We’ve all heard the mantra: you take what the defense gives you. NBA basketball is like a chess match: Team A chooses a plan of attack, Team B counters, Team A follows with a new plan of attack, and Team B counters again. If a style of play is working consistently to create good looks, you continue with the favorable play until your opponent sells out with a more susceptible counter. The NBA Playoffs are a larger battle of wits. Game plans are built with individual intricacies to each potential counter, planning ahead for how to beat your opponent’s next move. A systematic failure proves the downfall of the strongest contenders.
It’s been a rough three years for Jazz fans since a roster remodel that followed up a 2019 playoff defeat to the Houston Rockets. Fans were hopeful that an influx of offensive talent would help them avoid another series with horrific 26% shooting on 179 three-point attempts. Just three years later, Utah would find themselves shooting 27% on 179 attempts against the Dallas Mavericks in a postseason that lasted just one game longer than the 2019 failure the prompted a fairly major reconstruction.

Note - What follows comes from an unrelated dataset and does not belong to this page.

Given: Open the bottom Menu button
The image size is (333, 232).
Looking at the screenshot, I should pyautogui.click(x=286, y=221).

The shooting woes are, of course, just the tip of the iceberg for frustrated Utah fans. In the span of three years, the Jazz blew a 3-1 series lead against Denver, a 2-0 series lead against the LA Clippers, and needed nothing short of a miracle to win game 4 against Dallas and lose “just” four of their last five appearances in this year’s playoffs. The Clippers and Mavericks were without Kawhi Leonard and Luka Doncic in five of those games, and Utah lost four of them.

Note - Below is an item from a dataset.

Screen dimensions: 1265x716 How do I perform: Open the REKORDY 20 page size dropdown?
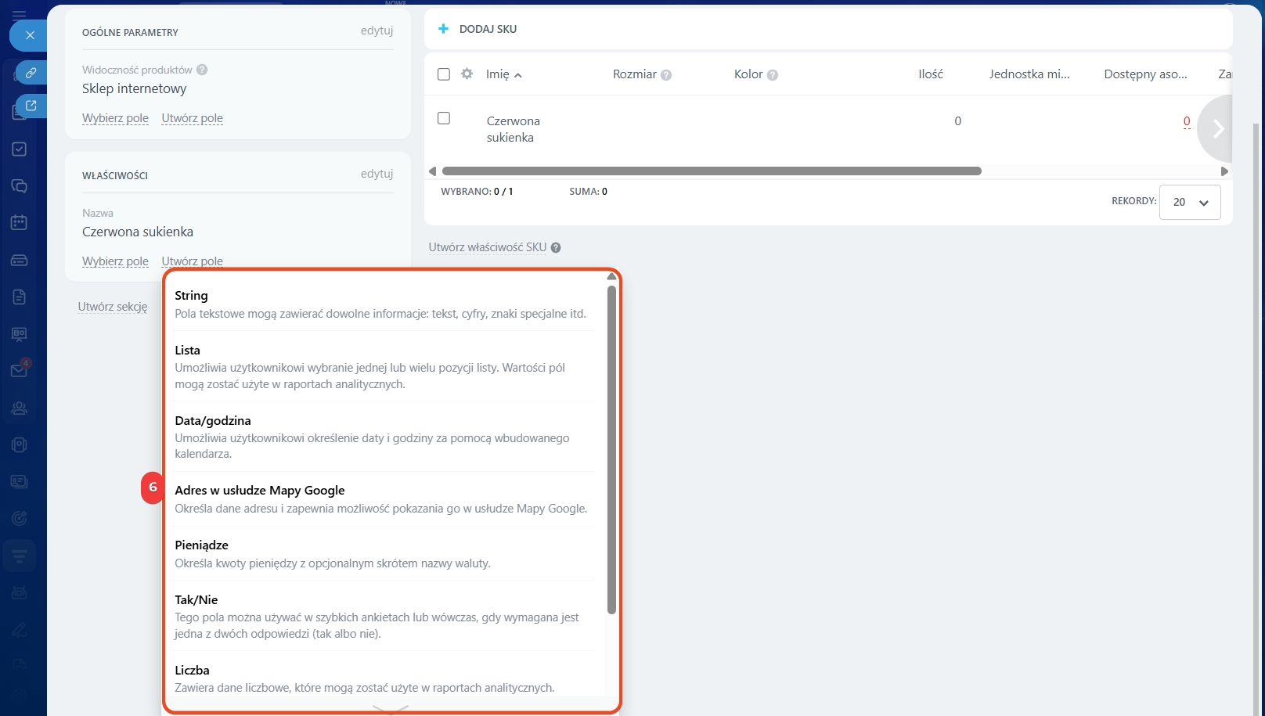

It doesn’t stop there: Utah had a historically good point differential in 2021, but still didn’t reach a 60-win pace because they dropped games like candy; getting swept by the 23-win Timberwolves and losing two of those back-to-back, blowing important seeding games to Phoenix, trudging through the mud against the Lakers without Anthony Davis or LeBron James. Things were worse in 2022, where they blew 16 double-digit leads on the way to losses and didn’t even have a winning record after New Year’s.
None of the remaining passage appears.